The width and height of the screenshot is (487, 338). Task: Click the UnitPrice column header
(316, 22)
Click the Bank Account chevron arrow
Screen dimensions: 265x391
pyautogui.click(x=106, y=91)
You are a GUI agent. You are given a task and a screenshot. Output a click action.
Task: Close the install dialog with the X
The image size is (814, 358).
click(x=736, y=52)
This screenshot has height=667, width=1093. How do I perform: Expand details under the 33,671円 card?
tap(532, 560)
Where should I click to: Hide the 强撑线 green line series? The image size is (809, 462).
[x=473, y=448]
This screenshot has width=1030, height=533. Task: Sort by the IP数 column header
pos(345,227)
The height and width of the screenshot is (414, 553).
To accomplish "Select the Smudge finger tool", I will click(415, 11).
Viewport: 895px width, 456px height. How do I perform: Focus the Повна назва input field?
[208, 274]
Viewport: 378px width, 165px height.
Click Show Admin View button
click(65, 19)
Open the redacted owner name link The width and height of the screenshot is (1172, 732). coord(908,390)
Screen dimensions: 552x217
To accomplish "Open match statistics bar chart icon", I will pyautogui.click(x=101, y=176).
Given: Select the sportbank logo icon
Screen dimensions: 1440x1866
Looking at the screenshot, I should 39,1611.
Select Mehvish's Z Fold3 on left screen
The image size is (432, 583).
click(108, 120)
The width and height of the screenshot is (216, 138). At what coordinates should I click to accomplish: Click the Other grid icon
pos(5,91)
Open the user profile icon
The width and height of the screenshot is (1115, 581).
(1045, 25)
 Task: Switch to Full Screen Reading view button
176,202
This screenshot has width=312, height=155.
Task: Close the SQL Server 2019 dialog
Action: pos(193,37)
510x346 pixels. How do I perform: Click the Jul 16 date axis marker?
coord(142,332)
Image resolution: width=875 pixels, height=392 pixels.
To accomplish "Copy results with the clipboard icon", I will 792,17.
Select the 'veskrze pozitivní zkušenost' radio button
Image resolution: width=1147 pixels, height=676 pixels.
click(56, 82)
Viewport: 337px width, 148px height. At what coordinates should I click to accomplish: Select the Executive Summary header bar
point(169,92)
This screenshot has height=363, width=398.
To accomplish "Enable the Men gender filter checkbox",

_Exercise goal_
Your output should consist solely of the lines from the beginning of the entries through the line containing "This screenshot has height=363, width=398.", reproduced exactly.

_Exercise solution_
The width and height of the screenshot is (487, 338). Task: Click the UnitPrice column header
(316, 22)
Click the Bank Account chevron arrow
Screen dimensions: 265x391
pyautogui.click(x=106, y=91)
You are a GUI agent. You are given a task and a screenshot. Output a click action.
Task: Close the install dialog with the X
The image size is (814, 358).
click(x=736, y=52)
This screenshot has height=667, width=1093. How do I perform: Expand details under the 33,671円 card?
tap(532, 560)
Where should I click to: Hide the 强撑线 green line series? The image size is (809, 462).
[x=473, y=448]
This screenshot has width=1030, height=533. Task: Sort by the IP数 column header
pos(345,227)
The height and width of the screenshot is (414, 553).
To accomplish "Select the Smudge finger tool", I will click(415, 11).
Viewport: 895px width, 456px height. How do I perform: Focus the Повна назва input field?
[208, 274]
Viewport: 378px width, 165px height.
Click Show Admin View button
click(65, 19)
Open the redacted owner name link The width and height of the screenshot is (1172, 732). coord(908,390)
Screen dimensions: 552x217
To accomplish "Open match statistics bar chart icon", I will pyautogui.click(x=101, y=176).
Given: Select the sportbank logo icon
Screen dimensions: 1440x1866
Looking at the screenshot, I should 39,1611.
Select Mehvish's Z Fold3 on left screen
The image size is (432, 583).
click(108, 120)
The width and height of the screenshot is (216, 138). At what coordinates should I click to accomplish: Click the Other grid icon
pos(5,91)
Open the user profile icon
The width and height of the screenshot is (1115, 581).
(1045, 25)
 Task: Switch to Full Screen Reading view button
176,202
This screenshot has width=312, height=155.
Task: Close the SQL Server 2019 dialog
Action: pos(193,37)
510x346 pixels. How do I perform: Click the Jul 16 date axis marker?
coord(142,332)
Image resolution: width=875 pixels, height=392 pixels.
To accomplish "Copy results with the clipboard icon", I will 792,17.
Select the 'veskrze pozitivní zkušenost' radio button
Image resolution: width=1147 pixels, height=676 pixels.
click(56, 82)
Viewport: 337px width, 148px height. At what coordinates should I click to accomplish: Select the Executive Summary header bar
point(169,92)
This screenshot has height=363, width=398.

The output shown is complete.